→ **Source material**
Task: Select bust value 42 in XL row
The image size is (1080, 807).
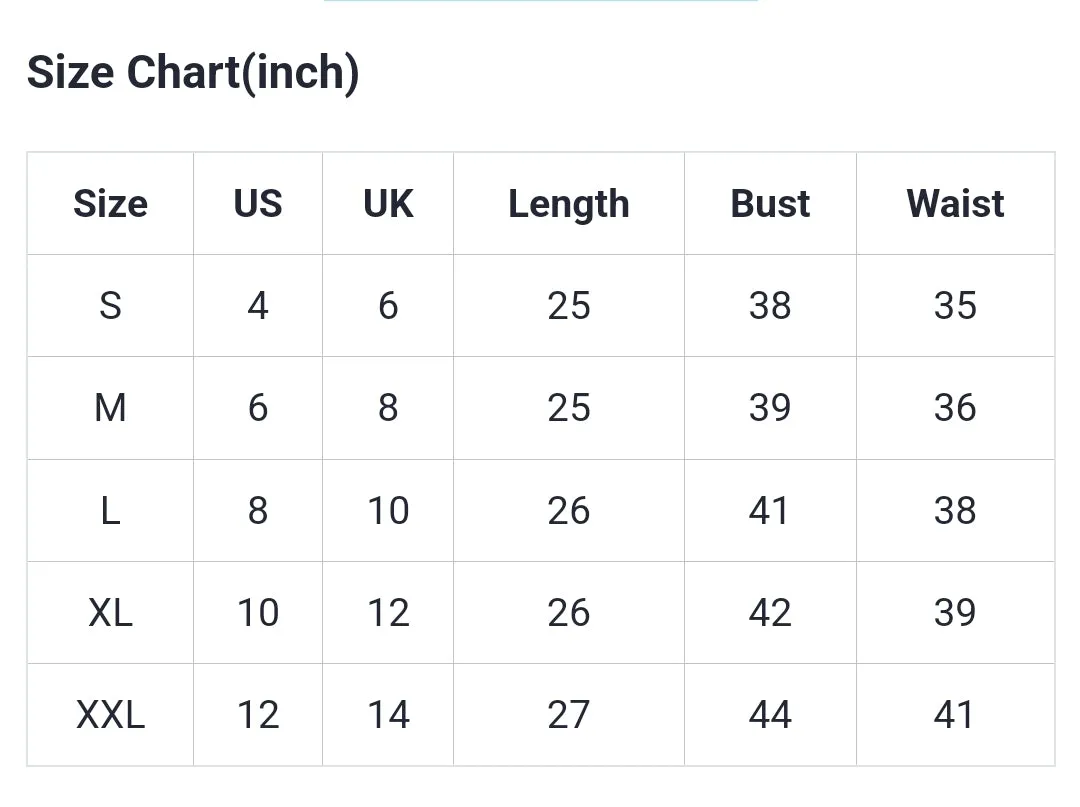Action: coord(770,613)
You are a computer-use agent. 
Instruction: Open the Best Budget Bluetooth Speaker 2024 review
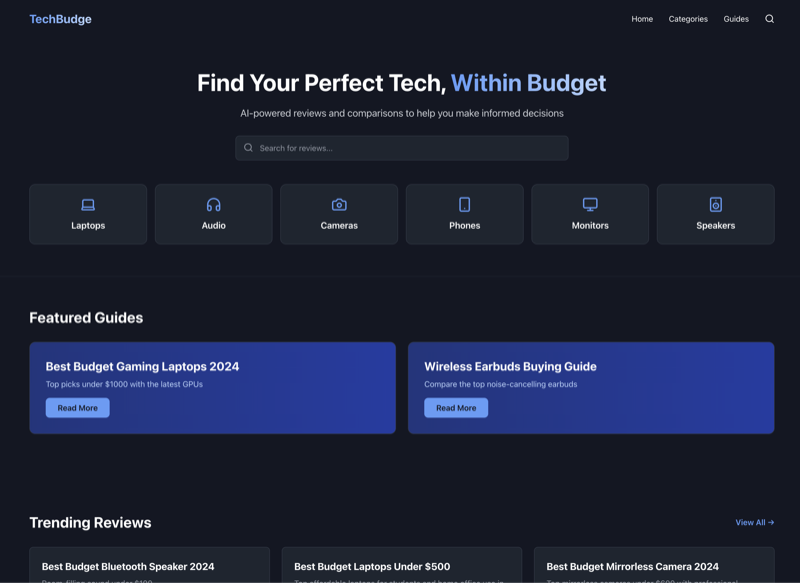pos(130,566)
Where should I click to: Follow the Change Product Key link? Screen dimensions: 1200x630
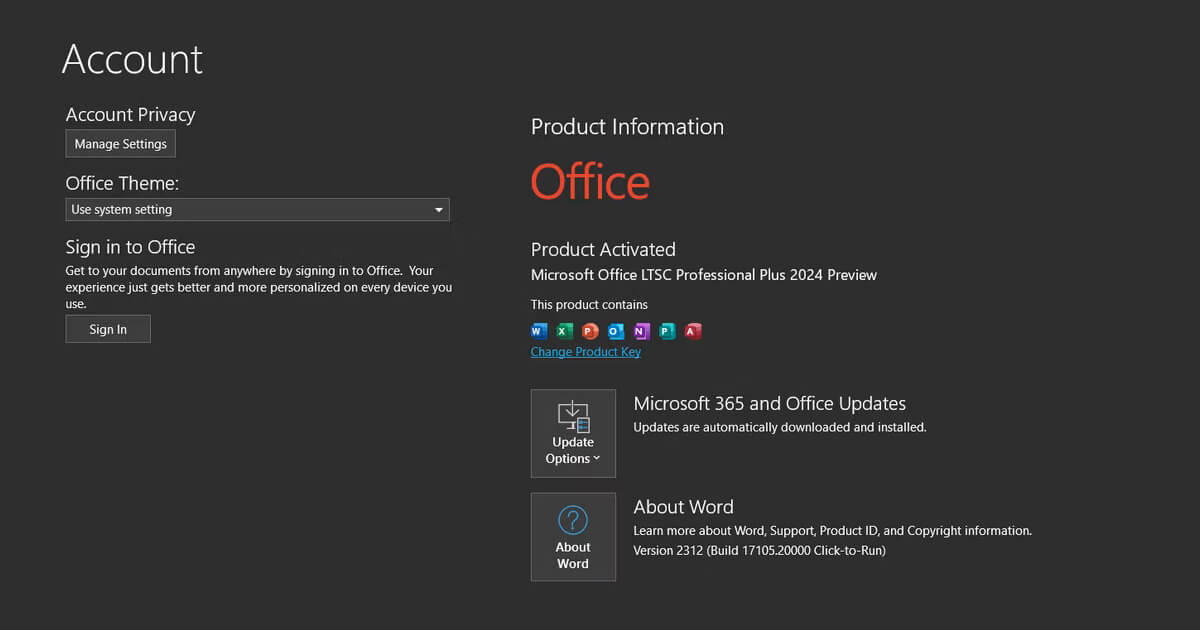pyautogui.click(x=586, y=352)
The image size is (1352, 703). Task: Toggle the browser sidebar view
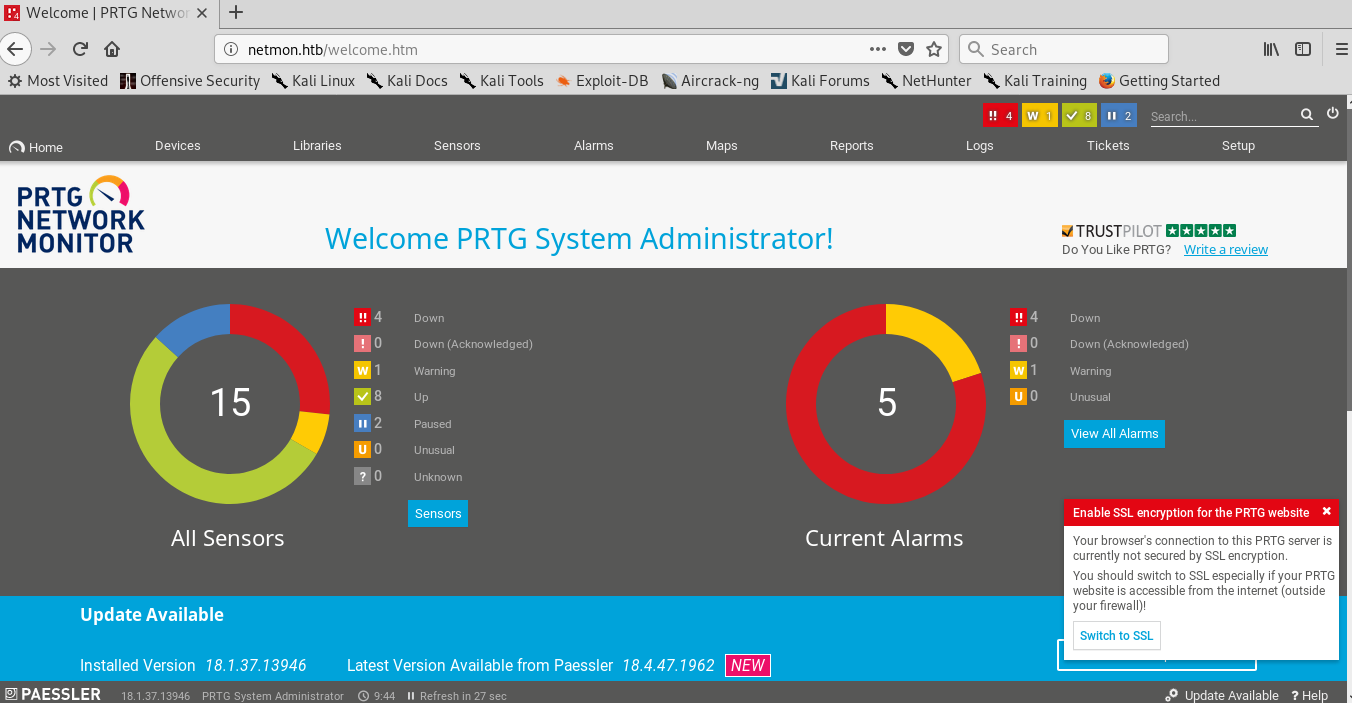click(x=1303, y=49)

→ **Problem to work on**
Each entry above is to be written out again unchanged, apart from the pictures, which are left out.

→ **Problem solution**
Task: Select bust value 42 in XL row
The image size is (1080, 807).
Action: coord(770,613)
You are a computer-use agent. 
Instruction: Open the Best Budget Bluetooth Speaker 2024 review
pos(130,566)
Where should I click to: Follow the Change Product Key link? Screen dimensions: 1200x630
pyautogui.click(x=586, y=352)
The image size is (1352, 703). Task: Toggle the browser sidebar view
click(x=1303, y=49)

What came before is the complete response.